On 08/03/2017 02:52 PM, Steven Bosscher wrote:
> On Wed, Aug 2, 2017 at 1:20 PM, Martin Liška wrote:
>> Hello.
>>
>> After some discussions with Honza, I've decided to convert current code in stmt.c that
>> is responsible for switch expansion. More precisely, I would like to convert the code
>> to expand gswitch statements on tree level. Currently the newly created pass is executed
>> at the end of tree optimizations.
> 
> Hah, something I promissed myself (and others) to do years ago! Thanks
> thanks thanks! :-)

Hi.

Yes, it's very interesting topic to work on. Well, if you have sparse time, help will be
highly appreciated ;)

> 
> The end of the gimple optimizations is seems late for the lowering.
> Before there were gimple optimizations, switch lowering was part of
> the first compiler pass (to generate RTL from the front end) *before*
> all code transformation passes ("optimizations" ;-).

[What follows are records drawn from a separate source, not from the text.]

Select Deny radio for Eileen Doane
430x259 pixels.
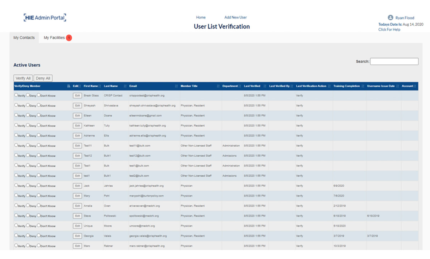[28, 115]
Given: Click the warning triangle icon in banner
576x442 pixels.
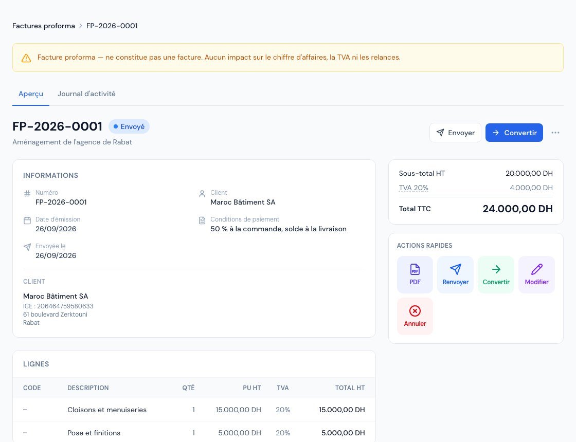Looking at the screenshot, I should 26,58.
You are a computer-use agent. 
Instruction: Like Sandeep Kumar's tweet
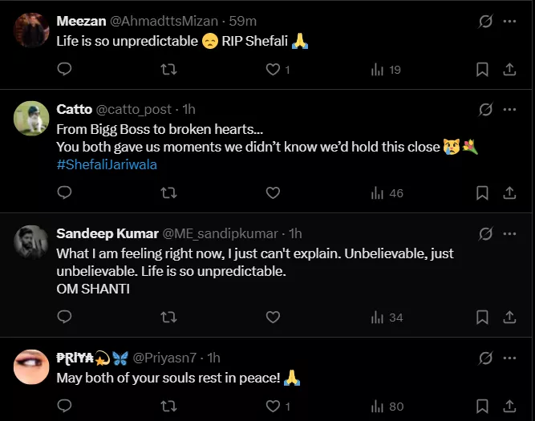(273, 318)
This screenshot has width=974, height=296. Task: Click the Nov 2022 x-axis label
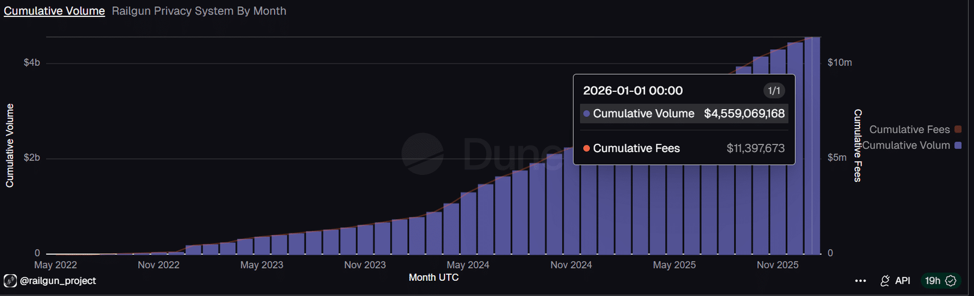click(158, 265)
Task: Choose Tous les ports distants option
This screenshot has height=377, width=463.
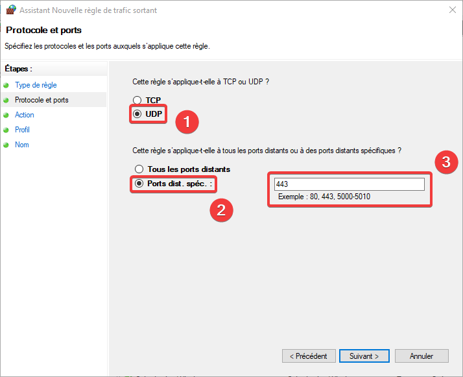Action: click(139, 169)
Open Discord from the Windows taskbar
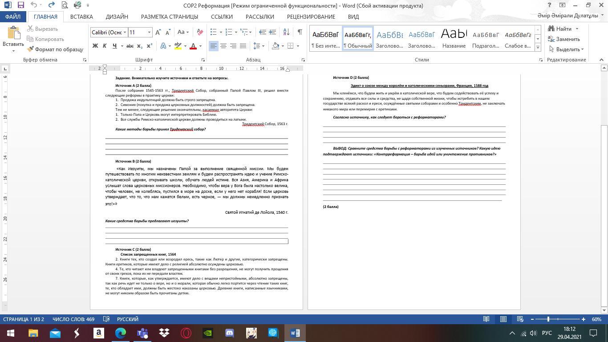608x342 pixels. 229,333
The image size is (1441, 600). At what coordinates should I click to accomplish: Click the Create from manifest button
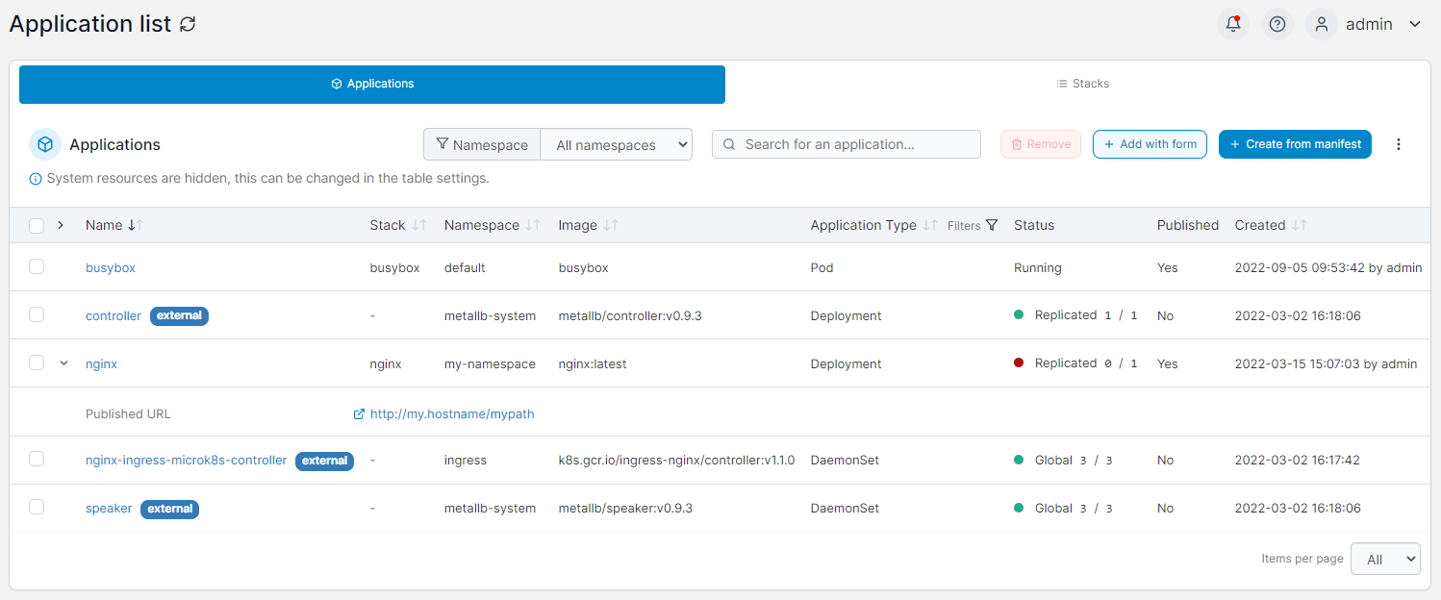click(1294, 144)
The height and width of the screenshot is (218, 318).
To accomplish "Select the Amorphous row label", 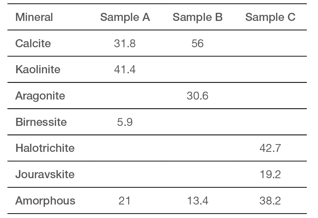I will point(45,200).
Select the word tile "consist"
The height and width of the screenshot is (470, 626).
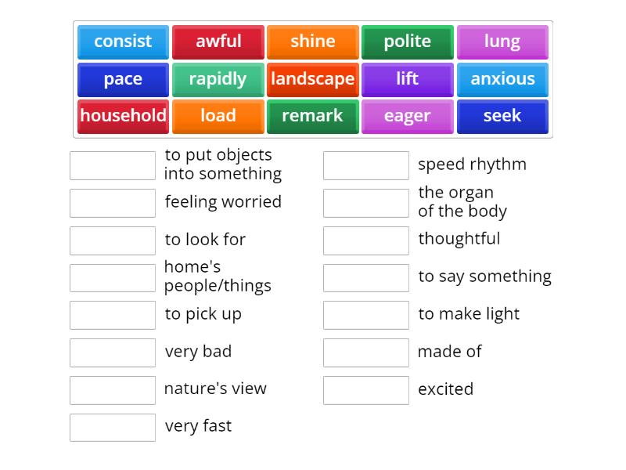pos(122,42)
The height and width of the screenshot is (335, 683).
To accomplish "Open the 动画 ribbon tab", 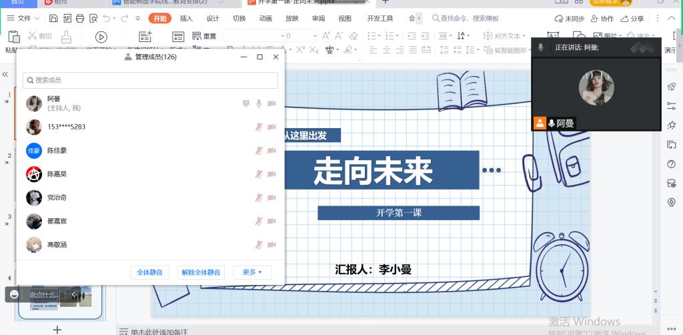I will pyautogui.click(x=265, y=19).
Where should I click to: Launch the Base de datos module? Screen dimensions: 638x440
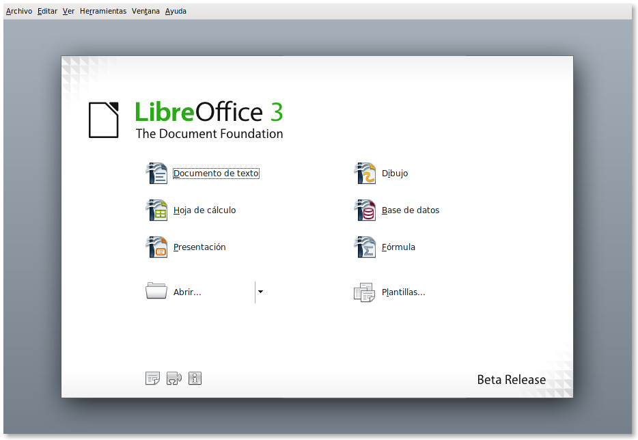[410, 210]
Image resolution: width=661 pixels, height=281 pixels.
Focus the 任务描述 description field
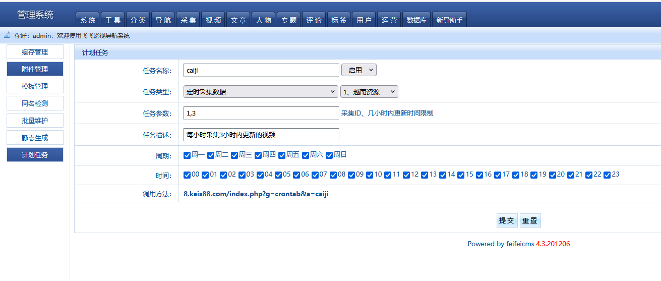pyautogui.click(x=261, y=135)
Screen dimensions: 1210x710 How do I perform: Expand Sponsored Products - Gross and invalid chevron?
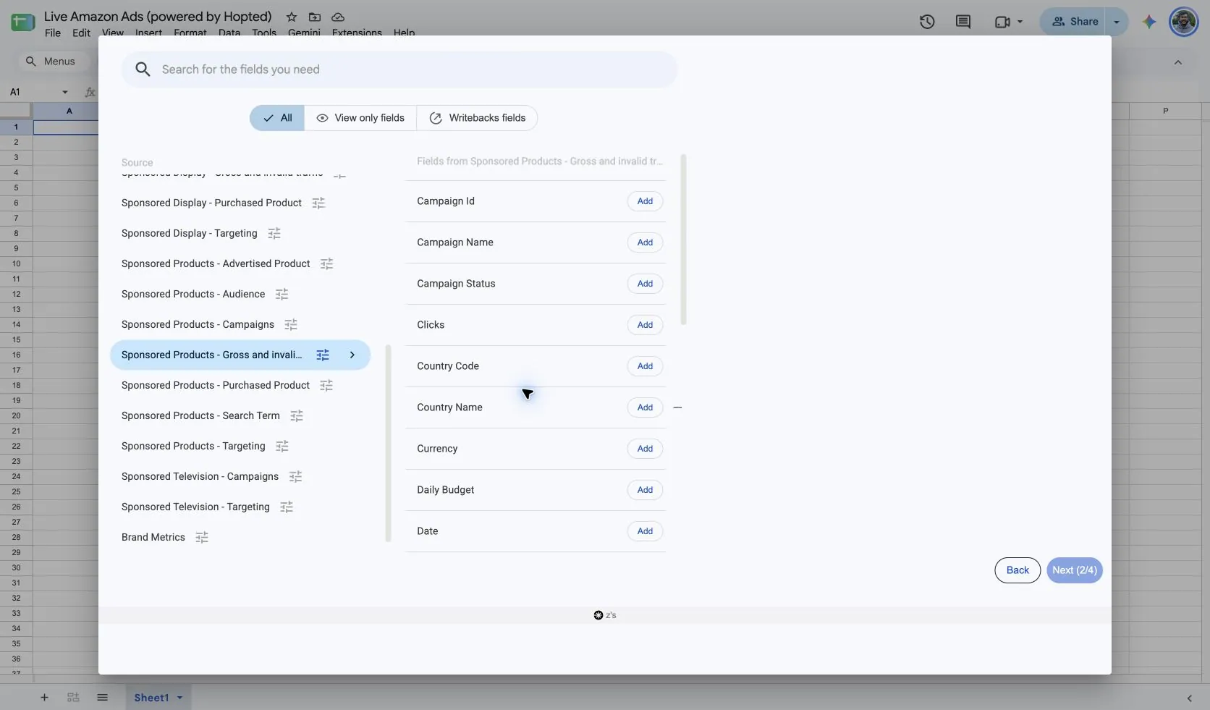tap(352, 355)
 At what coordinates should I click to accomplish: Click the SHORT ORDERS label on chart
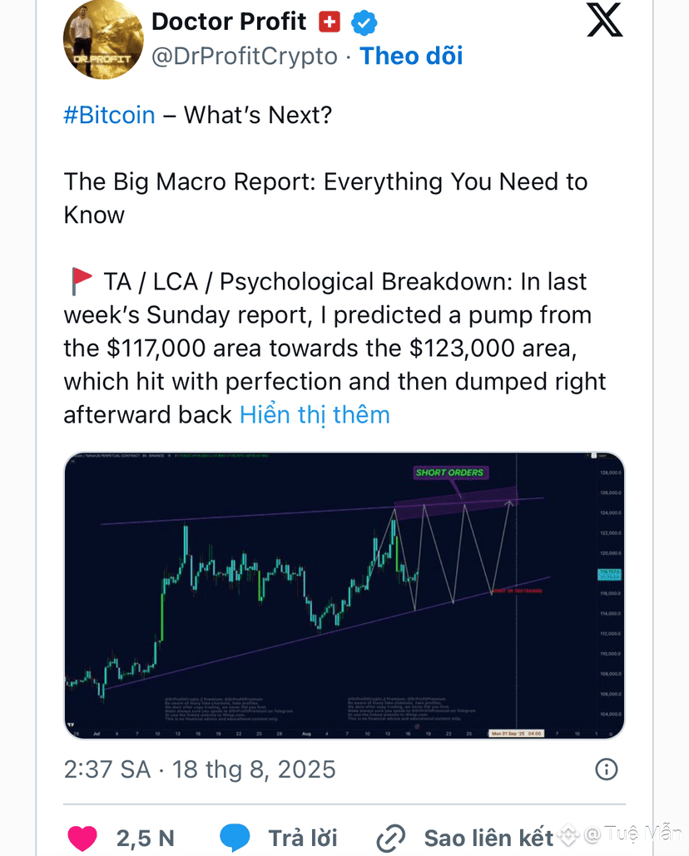pos(449,473)
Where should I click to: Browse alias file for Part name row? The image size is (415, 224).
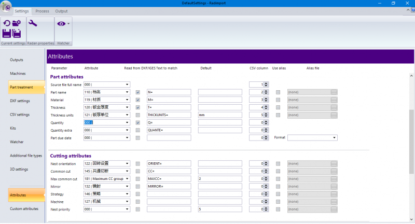[x=334, y=92]
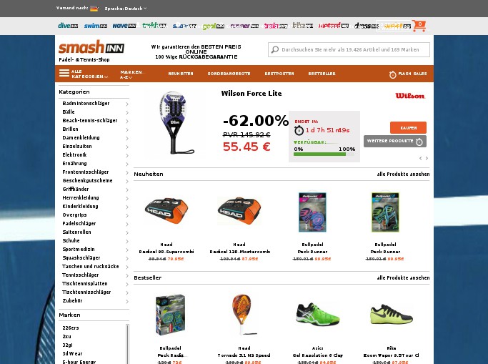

Because the
> lowering of switch statements was rewritten as a gimple lowering pass,
> it now runs *after* optimizations. But to be honest, I can't think of
> any optimization opportunities exposed by lowering earlier than at the
> end of gimple optimizations. Years ago there was some RTL jump
> threading still done after lowering of small switch statements, but I
> can't find the related PRs anymore.
> 
> 
>> My plan for future is to inspire in [1] and come up with some more sophisticated switch
>> expansions. For that I've been working on a paper where I'll summarize statistics based
>> on what I've collected in openSUSE distribution with specially instrumented GCC. If I'll be
>> happy I can also fit in to schedule of this year's Cauldron with a talk.
> 
> Sayle's paper is a good starting point. Also interesting:

Yes, I read that.

> 
> http://llvm.org/devmtg/2017-02-04/Efficient-clustering-of-case-statements-for-indirect-branch-prediction.pdf
> About adjusting the size of jump tables to the capabilities of the CPU
> branch predictor. Mixed results but something to consider.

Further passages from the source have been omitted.